Lei sostiene di capire molto di una donna osservandola. È davvero in grado di intuire cosa potrebbe indossare?
“Ogni donna è unica. L’atteggiamento, i colori degli occhi, la forma del collo, la postura… tutto cambia. Non posso imporre nulla: devono scegliere ciò che sentono. Ecco perché creo tantissimi orecchini diversi: ogni donna percepisce in modo diverso il colore, la luce, il peso. I miei oggetti sono moda, non semplici gioielli. E la moda vive sul corpo reale, non su un manichino”.
I suoi bijoux hanno vestito il cinema, collaborato con stilisti, e sono entrati nei musei. Come vive questo riconoscimento?
“Con gratitudine. Il mondo dello spettacolo mi ha accompagnata fin dagli inizi, e tante mie creazioni sono finite in film importanti. Poi sono arrivati i musei: il MET di New York, Palazzo Pitti, la Galleria del Costume. Ho sempre mantenuto il mio stile, senza compromessi. Il riconoscimento più bello? Essere rimasta me stessa”.

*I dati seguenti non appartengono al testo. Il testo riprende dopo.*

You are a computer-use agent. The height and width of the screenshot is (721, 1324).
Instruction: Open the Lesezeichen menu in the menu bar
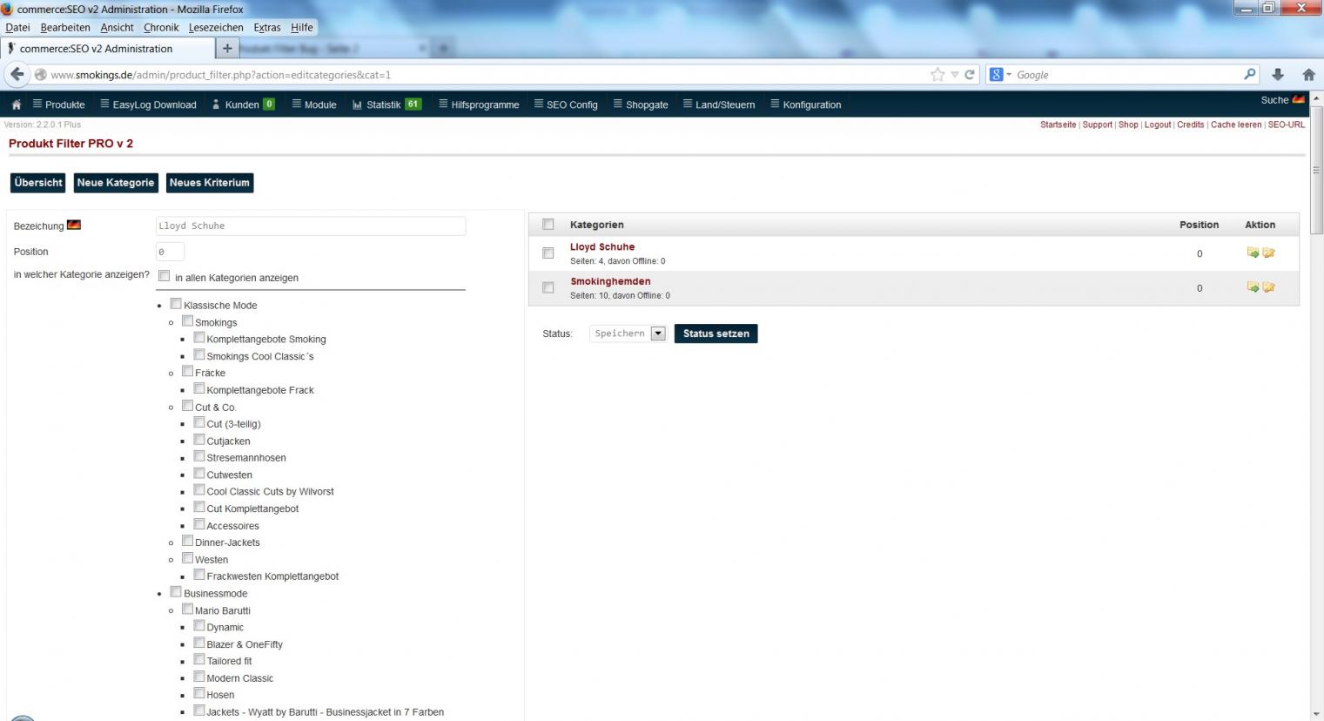tap(216, 27)
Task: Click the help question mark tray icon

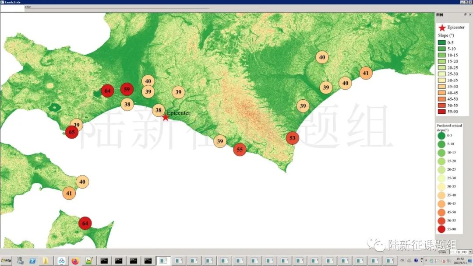Action: coord(416,261)
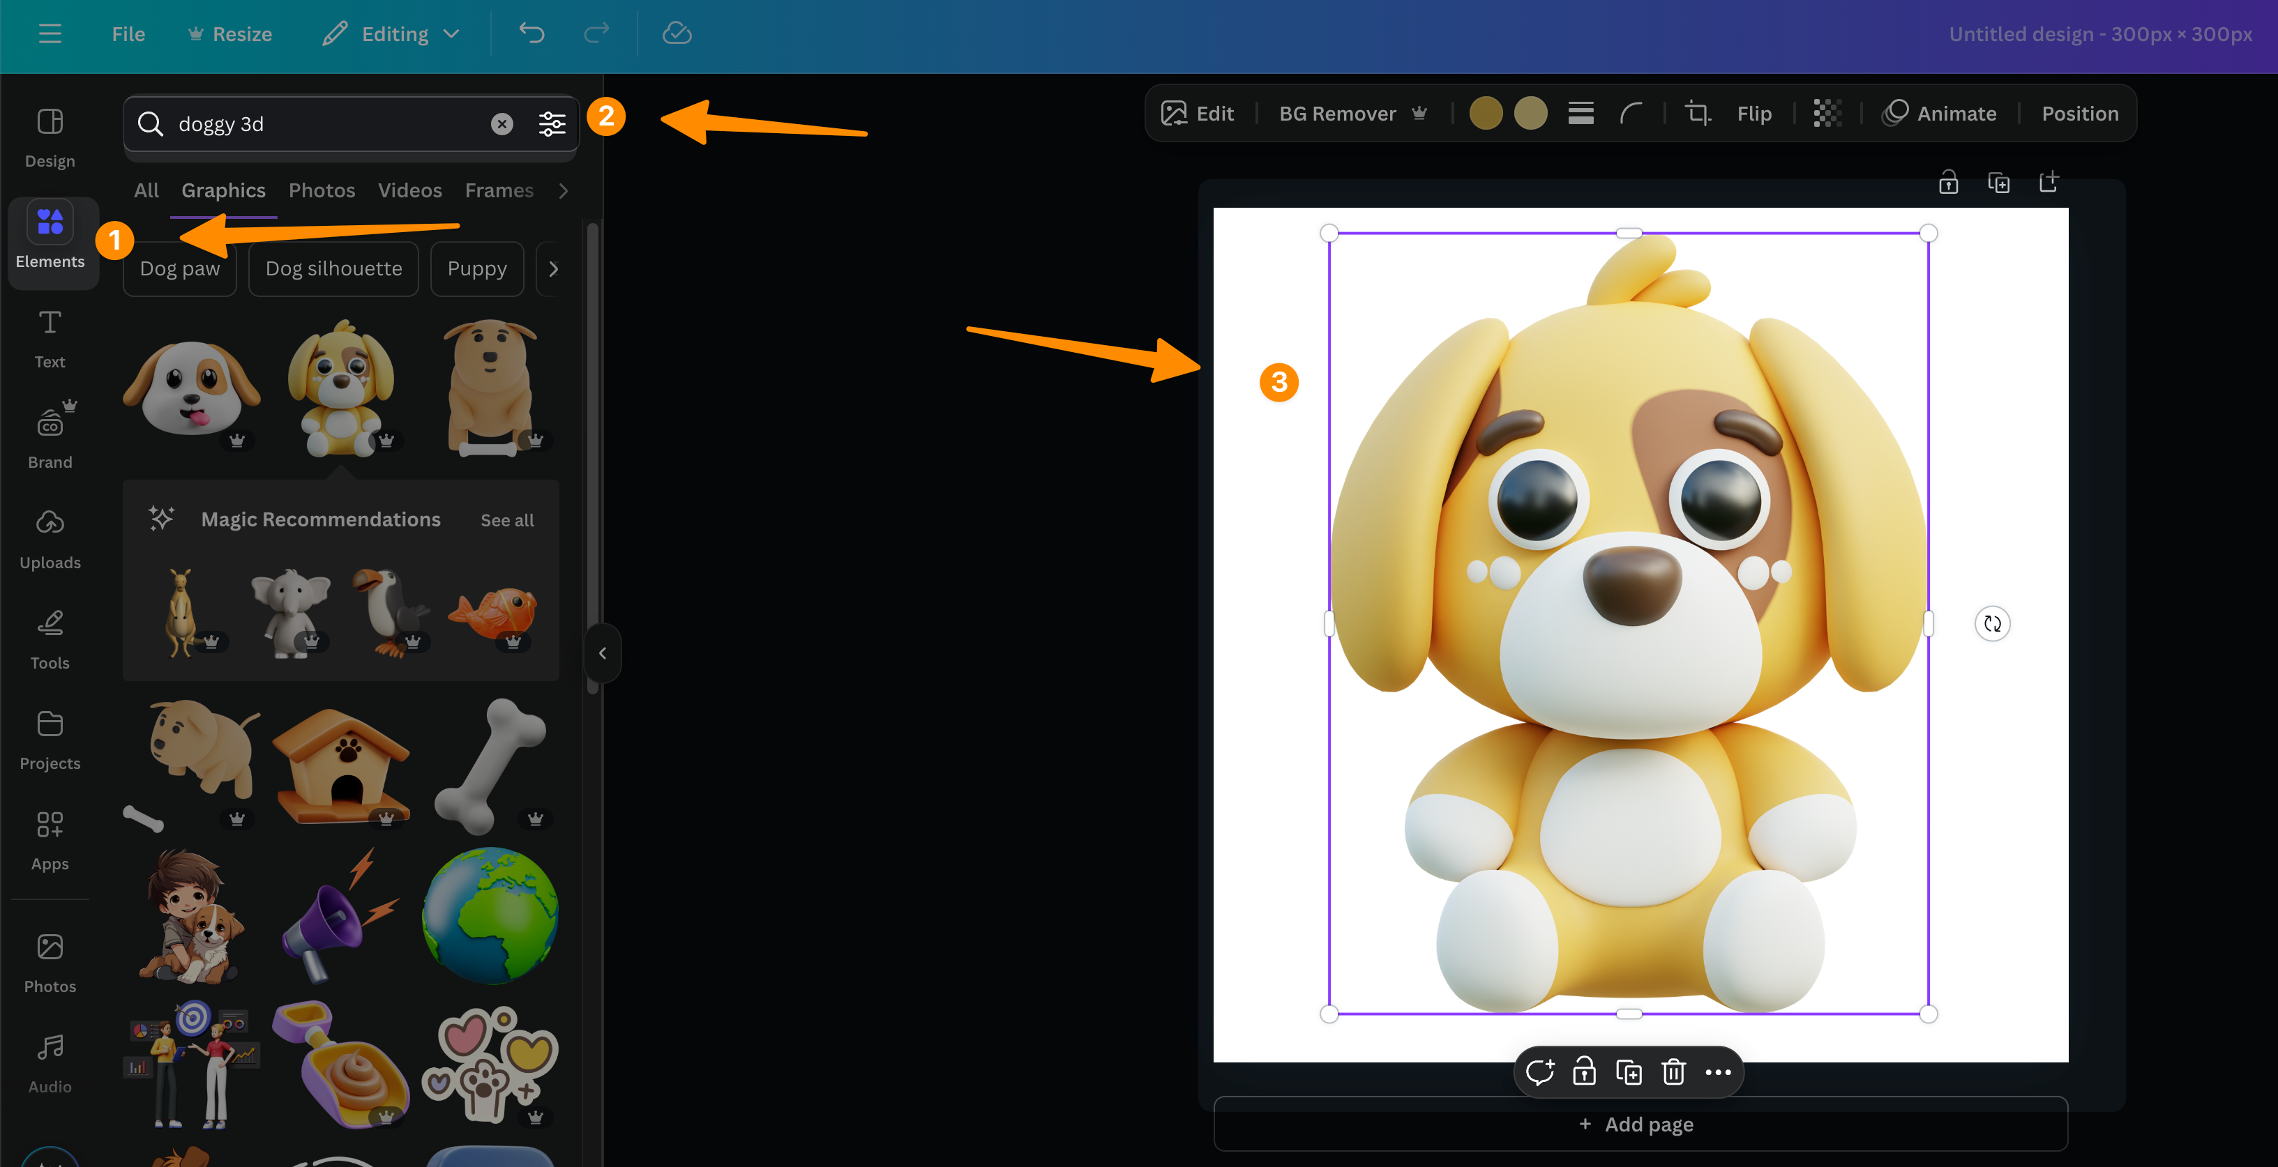
Task: Open the File menu
Action: tap(127, 34)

Oggi il brand celebra i 50 anni con una capsule speciale. Cosa rappresenta per lei questa ricorrenza?
“È una festa. Le iniziali “AC” e il numero “50” diventano i protagonisti, nei miei colori simbolo: rosso e nero. È una collezione pensata per chi mi segue da sempre, per chi conosce la mia storia e vuole celebrare con me un pezzo di vita e di creatività. È un omaggio al passato, ma con lo sguardo dritto verso il futuro”.
“Il colore è una scelta profondamente personale. Ogni donna dovrebbe scegliere in base ai propri occhi, al proprio modo di essere”.